Eksperci motoryzacyjni dyskutowali w "Radio Szczecin na wieczór" o tragicznym bilansie drogowym podczas długiego weekendu. Zginęło 41 osób, a ponad 400 zostało rannych. Służby zanotowały 360 wypadków drogowych a blisko 1,5 tysiąca kierowców zostało zatrzymanych pod wpływem alkoholu.
- Niestety kiedyś ten odcinek prosty się skończy, straci panowanie nad pojazdem, uderza w drzewo, mamy przepis na gotowy wypadek i oczywiście ileś ofiar śmiertelnych - powiedział Kuzio.
Do wypadków często dochodzi też na przejazdach kolejowych. Marek Konkolewski, ekspert w zakresie ruchu drogowego podkreślał, że do kolizji z pociągiem dochodzi najczęściej przez nieuwagę kierowcy.

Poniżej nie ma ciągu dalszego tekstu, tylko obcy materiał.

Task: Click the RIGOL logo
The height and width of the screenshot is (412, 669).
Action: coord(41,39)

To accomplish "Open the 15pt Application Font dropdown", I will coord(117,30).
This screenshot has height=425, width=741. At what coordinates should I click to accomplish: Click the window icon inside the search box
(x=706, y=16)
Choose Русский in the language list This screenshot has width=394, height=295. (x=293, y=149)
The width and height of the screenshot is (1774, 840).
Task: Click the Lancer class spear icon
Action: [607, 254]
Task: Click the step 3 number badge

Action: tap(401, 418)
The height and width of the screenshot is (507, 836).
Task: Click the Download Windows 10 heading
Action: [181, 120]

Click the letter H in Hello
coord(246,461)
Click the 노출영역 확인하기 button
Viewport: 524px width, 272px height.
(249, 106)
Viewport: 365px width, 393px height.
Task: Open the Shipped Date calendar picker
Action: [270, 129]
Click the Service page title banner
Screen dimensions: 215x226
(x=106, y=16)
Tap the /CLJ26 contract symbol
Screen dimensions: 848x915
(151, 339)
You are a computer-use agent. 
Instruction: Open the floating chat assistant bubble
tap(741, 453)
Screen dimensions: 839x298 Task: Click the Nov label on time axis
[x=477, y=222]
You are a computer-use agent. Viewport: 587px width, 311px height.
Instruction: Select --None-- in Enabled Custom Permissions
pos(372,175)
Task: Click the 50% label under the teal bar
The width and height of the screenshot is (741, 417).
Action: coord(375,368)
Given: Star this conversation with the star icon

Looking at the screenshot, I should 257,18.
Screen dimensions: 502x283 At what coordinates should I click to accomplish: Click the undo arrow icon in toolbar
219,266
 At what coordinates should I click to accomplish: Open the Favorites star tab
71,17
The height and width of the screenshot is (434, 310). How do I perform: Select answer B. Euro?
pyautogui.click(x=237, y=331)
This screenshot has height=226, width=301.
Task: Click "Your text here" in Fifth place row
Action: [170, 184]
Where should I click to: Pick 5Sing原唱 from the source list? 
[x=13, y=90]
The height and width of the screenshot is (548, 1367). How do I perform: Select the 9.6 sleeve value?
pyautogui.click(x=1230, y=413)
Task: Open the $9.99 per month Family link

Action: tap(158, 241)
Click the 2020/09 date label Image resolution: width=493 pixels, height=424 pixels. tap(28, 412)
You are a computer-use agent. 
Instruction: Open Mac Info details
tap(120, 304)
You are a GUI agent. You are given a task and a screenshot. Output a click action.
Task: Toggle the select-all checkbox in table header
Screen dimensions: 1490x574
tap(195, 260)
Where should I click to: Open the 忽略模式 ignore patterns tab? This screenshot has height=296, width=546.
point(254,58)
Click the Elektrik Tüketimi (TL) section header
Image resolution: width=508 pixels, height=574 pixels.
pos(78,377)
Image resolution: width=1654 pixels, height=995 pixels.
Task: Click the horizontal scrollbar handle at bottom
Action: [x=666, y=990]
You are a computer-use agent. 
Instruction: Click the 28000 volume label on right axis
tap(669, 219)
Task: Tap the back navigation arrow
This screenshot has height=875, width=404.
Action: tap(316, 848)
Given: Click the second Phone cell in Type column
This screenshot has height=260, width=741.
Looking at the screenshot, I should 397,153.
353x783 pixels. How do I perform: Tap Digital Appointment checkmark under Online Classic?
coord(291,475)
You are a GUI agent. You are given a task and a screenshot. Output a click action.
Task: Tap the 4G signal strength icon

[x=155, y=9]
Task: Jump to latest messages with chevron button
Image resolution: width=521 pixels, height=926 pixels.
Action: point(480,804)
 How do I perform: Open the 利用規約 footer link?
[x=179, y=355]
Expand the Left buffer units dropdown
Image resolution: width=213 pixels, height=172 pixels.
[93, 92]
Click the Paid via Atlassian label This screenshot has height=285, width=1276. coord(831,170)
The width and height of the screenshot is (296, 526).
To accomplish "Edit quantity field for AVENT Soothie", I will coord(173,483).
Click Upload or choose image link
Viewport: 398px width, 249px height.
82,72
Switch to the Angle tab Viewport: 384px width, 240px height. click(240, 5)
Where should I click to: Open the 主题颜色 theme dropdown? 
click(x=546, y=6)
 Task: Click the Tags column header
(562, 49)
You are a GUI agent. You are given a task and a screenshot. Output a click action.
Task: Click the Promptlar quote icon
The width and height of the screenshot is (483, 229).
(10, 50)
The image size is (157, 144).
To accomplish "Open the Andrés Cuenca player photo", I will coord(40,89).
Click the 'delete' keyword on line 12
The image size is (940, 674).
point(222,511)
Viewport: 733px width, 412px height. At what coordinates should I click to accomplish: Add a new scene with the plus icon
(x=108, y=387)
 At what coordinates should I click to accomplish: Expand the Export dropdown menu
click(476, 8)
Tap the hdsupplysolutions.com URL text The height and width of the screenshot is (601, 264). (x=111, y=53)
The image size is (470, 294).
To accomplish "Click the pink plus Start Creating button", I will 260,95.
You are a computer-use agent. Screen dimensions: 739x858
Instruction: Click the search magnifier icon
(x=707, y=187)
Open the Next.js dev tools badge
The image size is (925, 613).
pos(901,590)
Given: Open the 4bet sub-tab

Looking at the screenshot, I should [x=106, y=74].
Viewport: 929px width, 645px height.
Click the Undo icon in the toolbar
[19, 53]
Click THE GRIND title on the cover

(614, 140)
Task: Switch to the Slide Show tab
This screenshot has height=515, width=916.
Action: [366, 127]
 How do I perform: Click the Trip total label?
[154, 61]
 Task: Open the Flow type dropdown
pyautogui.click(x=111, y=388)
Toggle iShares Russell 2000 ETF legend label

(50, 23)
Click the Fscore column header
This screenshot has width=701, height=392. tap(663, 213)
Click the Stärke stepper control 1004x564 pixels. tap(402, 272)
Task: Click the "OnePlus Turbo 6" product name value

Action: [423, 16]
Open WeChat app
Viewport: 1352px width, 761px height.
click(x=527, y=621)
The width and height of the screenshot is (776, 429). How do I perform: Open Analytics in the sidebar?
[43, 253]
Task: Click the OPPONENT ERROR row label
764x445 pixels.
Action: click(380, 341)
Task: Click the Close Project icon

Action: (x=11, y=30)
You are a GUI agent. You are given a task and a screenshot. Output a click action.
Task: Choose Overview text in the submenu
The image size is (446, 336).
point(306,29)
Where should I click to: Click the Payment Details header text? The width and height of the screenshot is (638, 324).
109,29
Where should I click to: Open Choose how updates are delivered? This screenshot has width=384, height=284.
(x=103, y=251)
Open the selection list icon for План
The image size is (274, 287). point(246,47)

- Dojeżdżam do przejazdu, zachowuję szczególną ostrożność. Zmniejszam prędkość, patrzę w lewo, w prawo, w lewo. Liczy się tu i teraz, żeby przez te kilka sekund bezpiecznie przejechać na drugą stronę przejazdu. Tyle i aż tyle - podkreślił Konkolewski.
Jeśli zostaniemy zaklinowani na torach przez zamykające się rogatki, pamiętajmy - są one wykonane z bardzo lekkich materiałów i bez problemu wyłamiemy je samochodem na zewnątrz, unikając kolizji z pociągiem.